One of the challenges we face is to change the perception that law is inaccessible to people from certain backgrounds. Initiatives such as PRIME, which commit to ensuring fair and equal access to quality work experience in the real world of work, have raised awareness of the issue and now many firms are starting to put programmes in place and review their recruitment strategies to ensure there is wider access to jobs in the sector. That said, there is still a way to go. A continual challenge for all firms, not just my own, is attracting and retaining the top talent in the market.

How do you attract applicants from a wide range of backgrounds?

It all starts at school level where we run a number of internships and mentoring programmes with local schools and academies to inspire younger people to work in law and for law firms. 

At university level we engage with 17 universities across the UK, focusing our attention on both law and non-law disciplines to hire a diverse population of trainees.

We also partner with organisations such as Rare which are dedicated to widening access to the profession by seeking the brightest students and mentoring them through the recruitment process. Traditionally such organisations focused primarily on ethnicity and gender but social mobility is increasingly coming to the fore as a key barrier to be addressed. 

In terms of gender we promote our lean-in initiative, organising women’s networking events for the industry and, new to this year, we are launching our Women in Law
conference, specifically for female students and women who have recently graduated.

How important is diversity in the profession?

I think it is crucial that we have a diverse workforce. Diversity is a key value of our firm. We operate in international markets and therefore need a broad range of people in order to achieve an even better understanding of our clients and their businesses.

If you weren’t doing this what else would like to be doing?

There are other things? 

How often do you decide on remuneration and how does this differ from office to office?

We are continually reviewing the market and our competitors to ensure that we position ourselves in line with our strategic objectives. We review internal and external benchmarks to ensure global consistency of approach.

Who would you most like to get stuck in a lift with?

Benedict Cumberbatch. Sorry, it’s a bit obvious I know.

What are the biggest preconceptions law graduates have about the profession?

Most law graduates are very knowledgeable about the sector as they have completed a number of vacation schemes and have put a great deal of time into researching their law firm choices. But I think many law graduates are surprised by the cultural differences between firms and also the breadth of the skills we expect them to focus on and develop, such as leadership and business development.

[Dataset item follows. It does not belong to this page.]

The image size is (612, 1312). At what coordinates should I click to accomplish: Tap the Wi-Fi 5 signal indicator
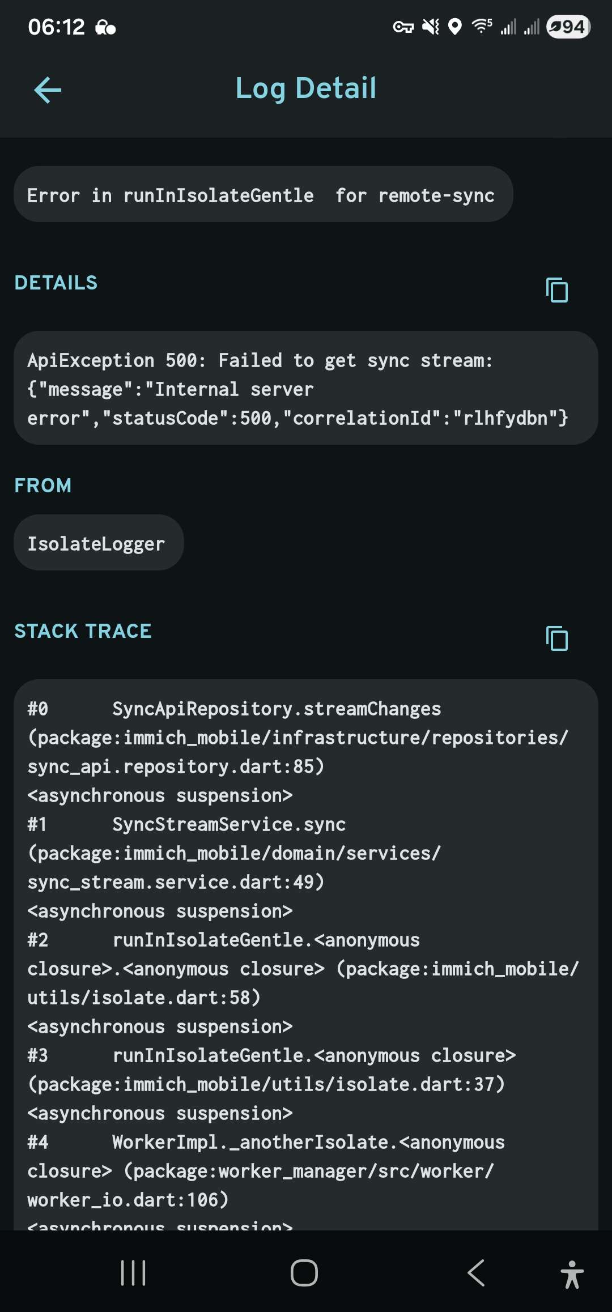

What’s the best part of your job?

Working with an amazing team and calling people to offer them a job they want.

Firm facts

189 partners

30 London partners

1,741 total staff

18 offices


Turnover (global): $752m (£467m)

Average profit per equity partner: $1.52m

 Stars of enterprise

“We have a relatively flat organisational structure at Shearman & Sterling and this means that all our employees – at every level – are given a considerable degree of responsibility when it comes to taking ownership of the areas in which they work,” explains Gordon, when asked about what she looks for in a new recruit. 

“When we are taking on staff, we are looking for people from a diverse range of backgrounds who we hope and believe will thrive in an entrepreneurial environment.”